Da nord a sud, da est a ovest, gli Stati Uniti sono scossi da un’interminabile e inquietante violenza che si perpetra con il medesimo copione: nel bel mezzo di un concerto, non importa se punk-rock, R&B, heavy metal o chissà cosa diavolo altro, un individuo, sinistro e misterioso, abilmente confuso tra il pubblico, estrae un revolver e inizia a sparare in direzione della band che si sta esibendo, con il preciso obiettivo di causare una strage. Per poi riuscire immancabilmente a dileguarsi tra la folla terrorizzata.
Non fa eccezione Arcadia, cittadina nella quale vivono i protagonisti di Uccidi quei mostri. Trattasi di una città immaginaria, non c’è dubbio, ma sembra di vederla con nitidezza dalle descrizioni di Jeff Jackson: appare come il simbolo di un’America triste di periferia, percorsa da stradoni larghi e a tratti un po’ sconnessi, lungo i quali si erge qua e là, fra cottages decadenti abitati da normali famiglie di operai, qualche fast-food, di quelli che, appena entri, vieni avvolto dall’odore acre e stantio di cibo fritto e di fumo di sigaretta. Poi magari, a fianco, è situato un club o una sala concerti dove fuori fanno la fila stormi di teenagers in attesa di comprarsi il biglietto. Qui, fra ragazze dal pesante trucco dark che calzano anfibi e maschi coi piercing e l’anello al naso, pare di scorgere i protagonisti del libro. I vari Xenie, Shaun, Bruce detto Florian, ecc. i quali, fra problemi quotidiani e amori vissuti con ingenuità giovanile, alla passione per la musica che li fa evadere dalla noiosa e tetra realtà di periferia, uniscono il desiderio di poter un giorno calcare come cantanti o musicisti quel palco che oggi ammirano soltanto da spettatori.
Con i tragici eventi tinti di rosso sangue, essi hanno però un rapporto ambivalente, talora distruttivo: sono terrorizzati ma nello stesso tempo attratti dal fascino cupo ed enigmatico della violenza e della morte.

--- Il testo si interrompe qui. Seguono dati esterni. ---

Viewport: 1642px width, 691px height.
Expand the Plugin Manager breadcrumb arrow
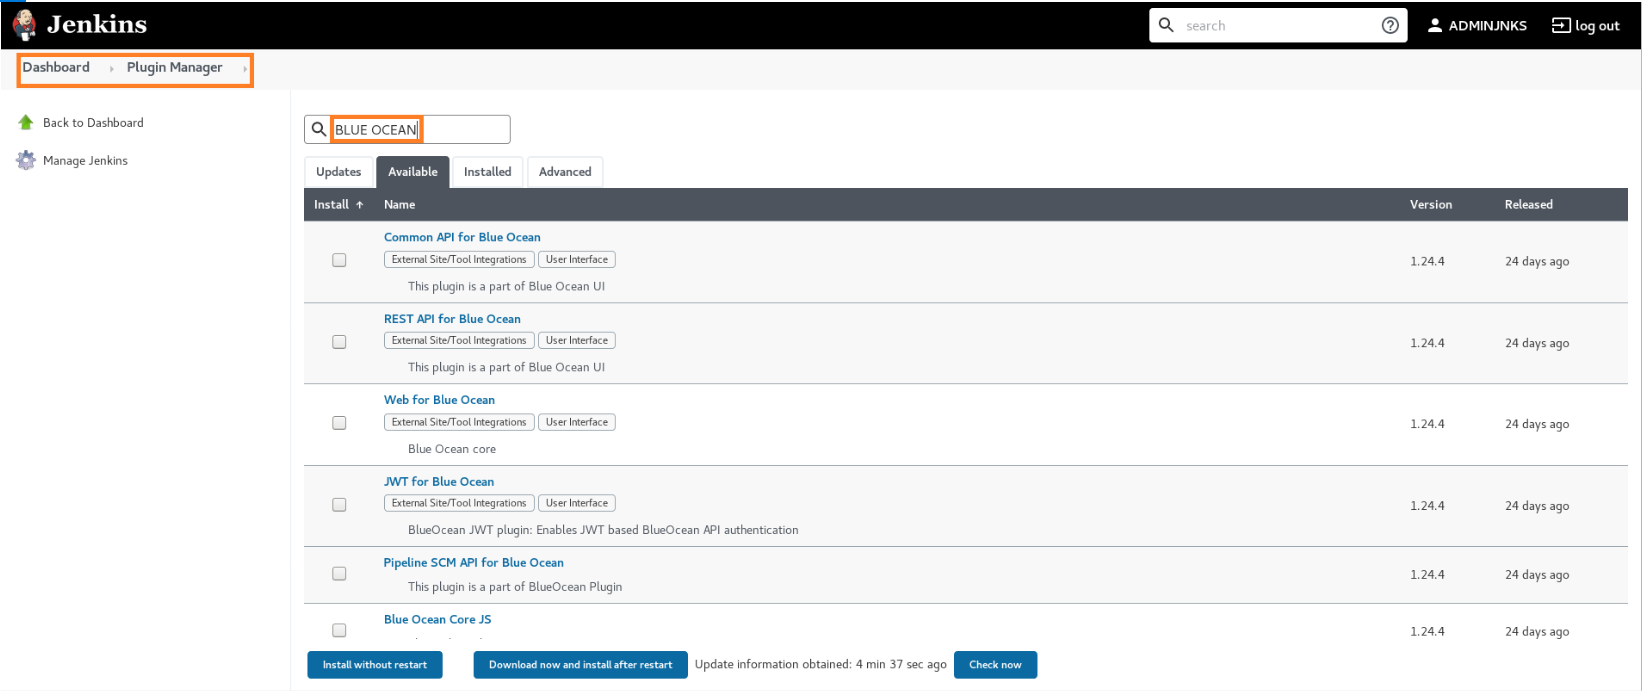pyautogui.click(x=245, y=68)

È infatti come se gli assassini agissero con un intento purificatore, per “sfoltire il gregge”, eliminando tutti coloro che desiderano essere sotto i riflettori ma in realtà sono solo dei mediocri.
Tra omicidi, riapparizioni e sparizioni, commemorazioni funebri, furti di strumenti musicali, pedinamenti di presunti assassini, Uccidi quei mostri prende una china pessimistica decisamente criptica, allegorica, in cui è facile perdere il filo e nella quale sembra intuirsi un’avversione di Jeff Jackson per gli spazi chiusi, come le sale da concerto, claustrofobici e soffocanti, e un’attrazione invece per i luoghi aperti, naturali e incontaminati, come i boschi, perfino i cimiteri. Salvo poi ritrovarsi imprigionati in scenari non meno sinistri…
Approfondimento
Come Uccidi quei mostri che, come un vinile, si può leggere partendo dal lato A (punto di vista dei protagonisti) o dal lato B (punto di vista degli assassini) secondo i propri gusti, così l’America ha due facce. L’una, rassicurante e lusinghiera, dell’American Dream e dei record a Wall Street. L’altra, spietata e violenta, di chi individua un nemico e lo vuole annientare fino in fondo. L’America di JFK assassinato a Dallas nel ‘63 per intenderci. Oppure quella dell’eccidio di Cielo Drive per opera della Manson Family ai danni di Sharon Tate e del figlio che portava in grembo. Per non parlare dei tanti serial killers sui quali il cinema ha trovato fertile ispirazione. E, facendo un doveroso riferimento all’attualità, come non citare quel “I can’t breathe” rantolato da George Floyd all’agente bianco che lo stava soffocando o vicende similari di afroamericani uccisi dalla polizia.
La faccia feroce e deludente dell’America insomma, intuita in maniera così irriverente dagli autori postmodernisti alla Don De Lillo o David Foster Wallace. A loro volta preceduti dai presagi vagamente decadentisti degli oramai “neoclassici” Francis Scott Fitzgerald o Nathaniel West. A tutti costoro, alla fin fine Jeff Jackson tenta di ispirarsi. “Tenta” occorre dire, ahimè. Perché il romanzo, privo tra l’altro, nonostante l’argomento, di qualsiasi canovaccio poliziesco, si rivela talvolta di un’allegoria eccessiva, confusa, difficile da seguire.